Continue the TMBitset checklist thread below from its last line, before the listing.
+++ Passage given
`TMBitset` checklist #245

yakra · 2023-04-10T15:07:20Z

Benchmark:

Try out:

Kinda both:

~~Init TravelerLists at beginning; init segments with size not capacity~~
~~Or better yet, init segments with TravelerList::ids.size()~~
Segments set via TMArray::size, set via TravelerList::ids.size()
Timestamp for first task, with & without. Python Too?
TMArray<TravelerList> means threaded construction in place (via placement new) without separate read_list function.
TMBitset<HGVertex*> #251

Clean up:

The text was updated successfully, but these errors were encountered:

yakra · 2023-04-12T13:31:07Z

find crashes via

for file in sulogs/2023-04-06/siteupdate_{a423,4448,8fba,8d55,7828,96e9,2d1b,5c76}*; do
  echo -e "$file\t" `tail -n 1 $file \
  | sed 's~\[[0-9.]*\]~~' \
  | tr -d .`; done \
| grep -v 'Total run time:' \
| sed -r 's~.*siteupdate_(....)-.*~\1~' \
| uniq

yakra · 2023-04-16T17:04:40Z

dead branches

SimItOpt2 with sign bit bug before reset:
- dd1b6e0 long
- a8a3db9 int
- 9280ec4 short
  OK, not dead, but deprecated binary & logs. Hard reset here; bugfix commit added
tlist_canon @ d37dfe0979bc5a470dad5851147850503d096bdc

yakra · 2023-04-23T17:55:26Z

commits

c	incl?	descr	comments
a5a7	yes	contig RAM	Prerequisite for everything else
ecff	yes	TMB 1st draft	The main point of all this :)
d704	yes	t_l via TMB	Small speedup. Saves RAM. Potential for improvements via iteration and \|= optimizations.
a009	yes	t_l list->vec	Not slower. The Right Thing To Do. Saves RAM. Locality. Is index used in future commits? Only in `eaa6`, which won't be used as it hurts performance. What if `traveler_lists` is nixed altogether, and we just iterate `traveler_set` one more time at the end? Or, what if, instead of doing reallocations/copies, we just `reserve(TravelerList::allusers.size())` after declaring? Re-examine nixing in future.
++++++
+++ Source excerpt
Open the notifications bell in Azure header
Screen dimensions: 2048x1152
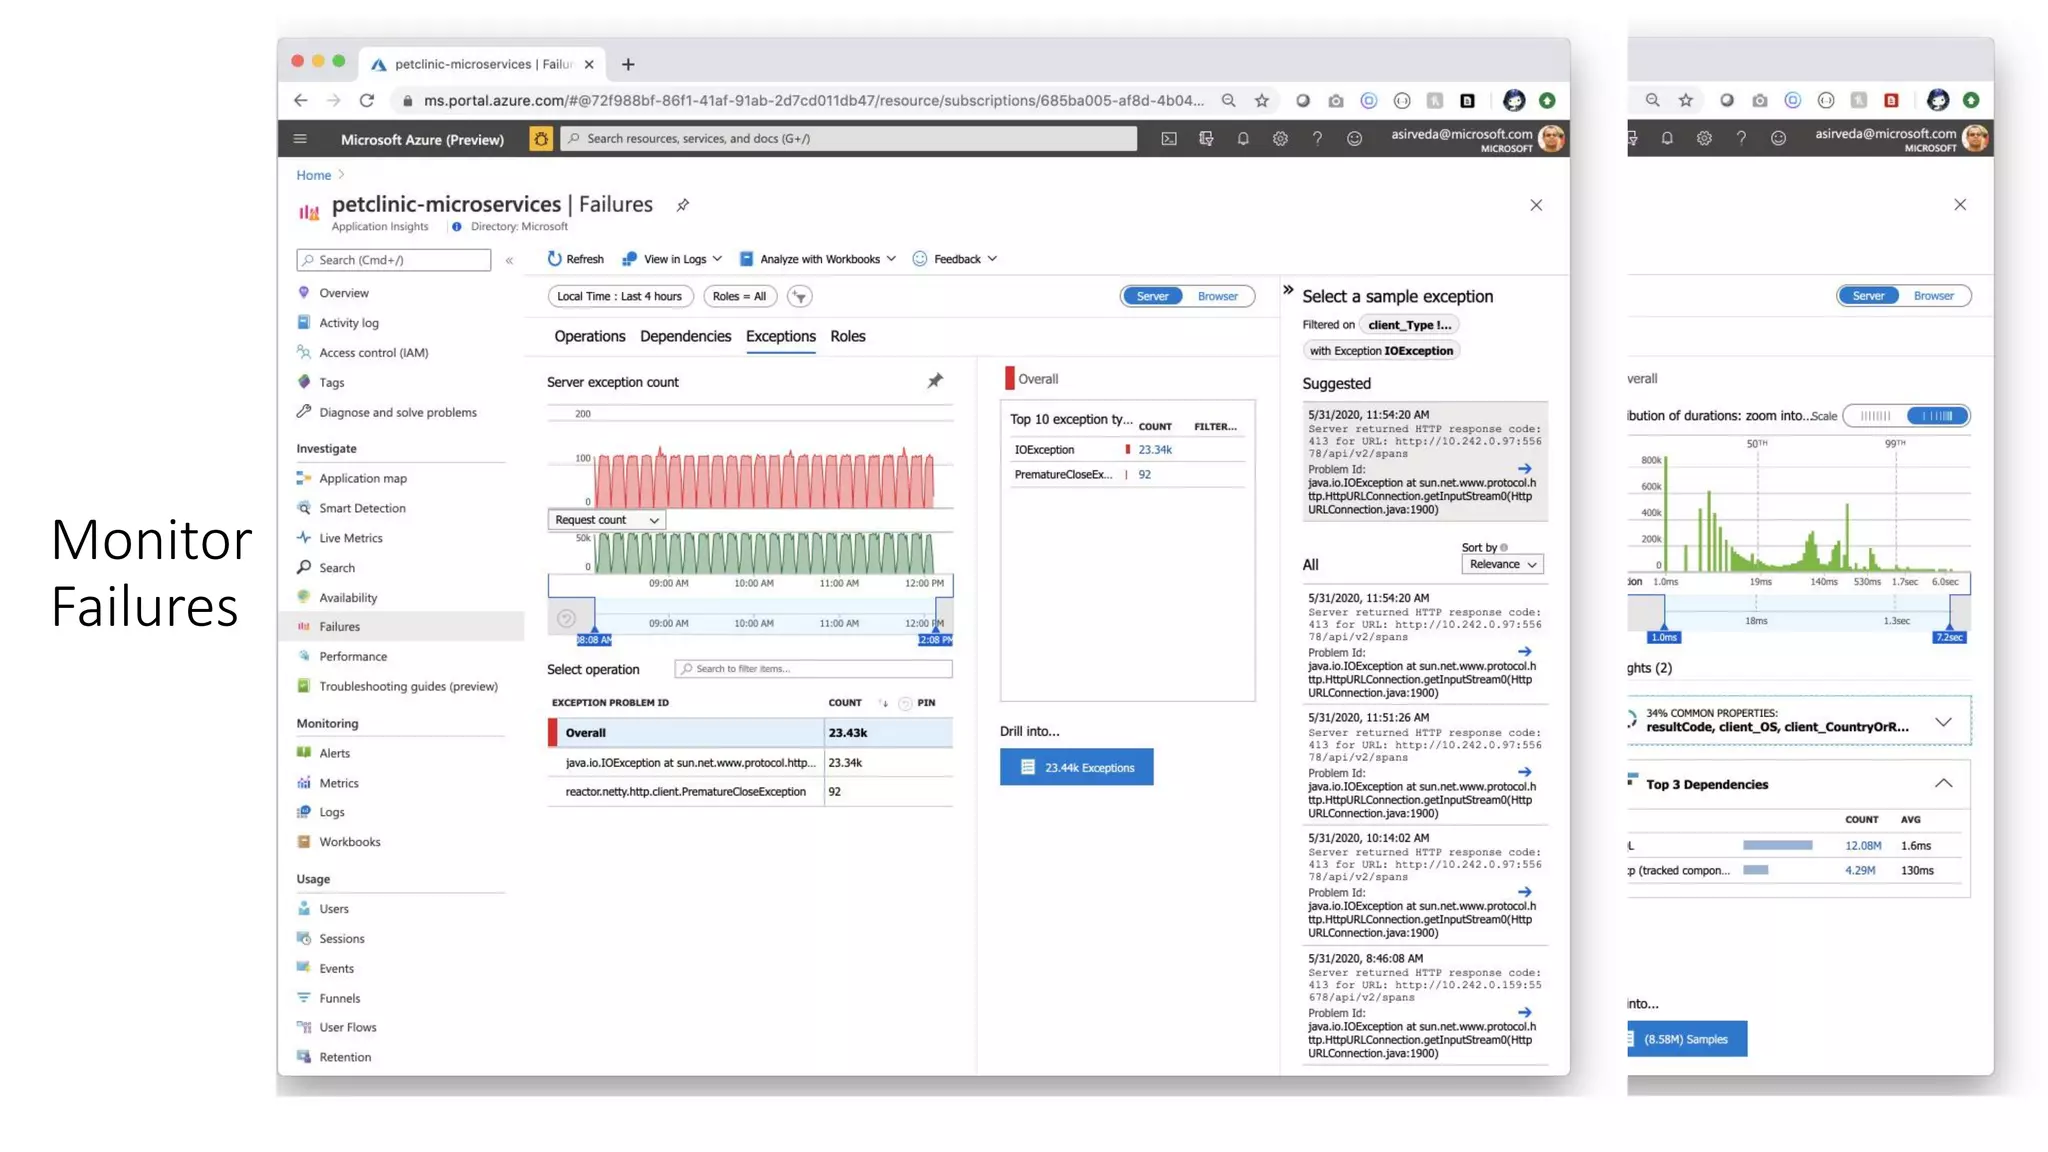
++++++
- [Result]:
91a0	yes	!extr include	Housekeeping. Rebase earlier?
7ce7	yes	userlog warn	Unrelated, and doesn't appear to affect performance any, fnord. Rebase earlier?
f977	no	t_l as ref	Pass a bool instead; see `4504`. Nix extraneous traveler_lists creation for master graph.
eaa6	no	nix tl::tn	Hurts performance. See `9fdc` et al instead.
4e05	no	avoid iterate	Child of `eaa6`. See `96e9` even though it's the same diff. :P
6922	no	ctor / init	Any changes to performance? See next commit. No: See `7415`.
5c76	no	integral type	Userlogs slightly slower? Test again once dust settles? No: See `4a64`.
b4ab	no	names & order	Arg order just makes sense. Name changes are more related to prev commit. No: See `c896`.
e61a	no	++u	No change to binary. Done on its own in some future commits, including `47a7`.
a423	yes	branching CBT	Faster userlogs. Rebase earlier? Maybe try again once `HighwaySegments` are stored sequentially?
4448	no	short	`unit` branch; affects `\|=` only. Prefer flavors with iterator optimization.
8fba	no	int	`unit` branch; affects `\|=` only. Prefer flavors with iterator optimization.
8d55	no	long	`unit` branch; affects `\|=` only. Prefer flavors with iterator optimization.
7828	no	no-branch CBC	Hurts performance
96e9	yes	avoid iterate	`4e05` cherrypicked. Reorder additions in `for` loop; make it look pretty.
2d1b	yes	inline mv&e	Slight speedup, simpler prototypes & includes
f28c	no	long bugfix	`unit` branch; affects `\|=` only. Prefer flavors with iterator optimization.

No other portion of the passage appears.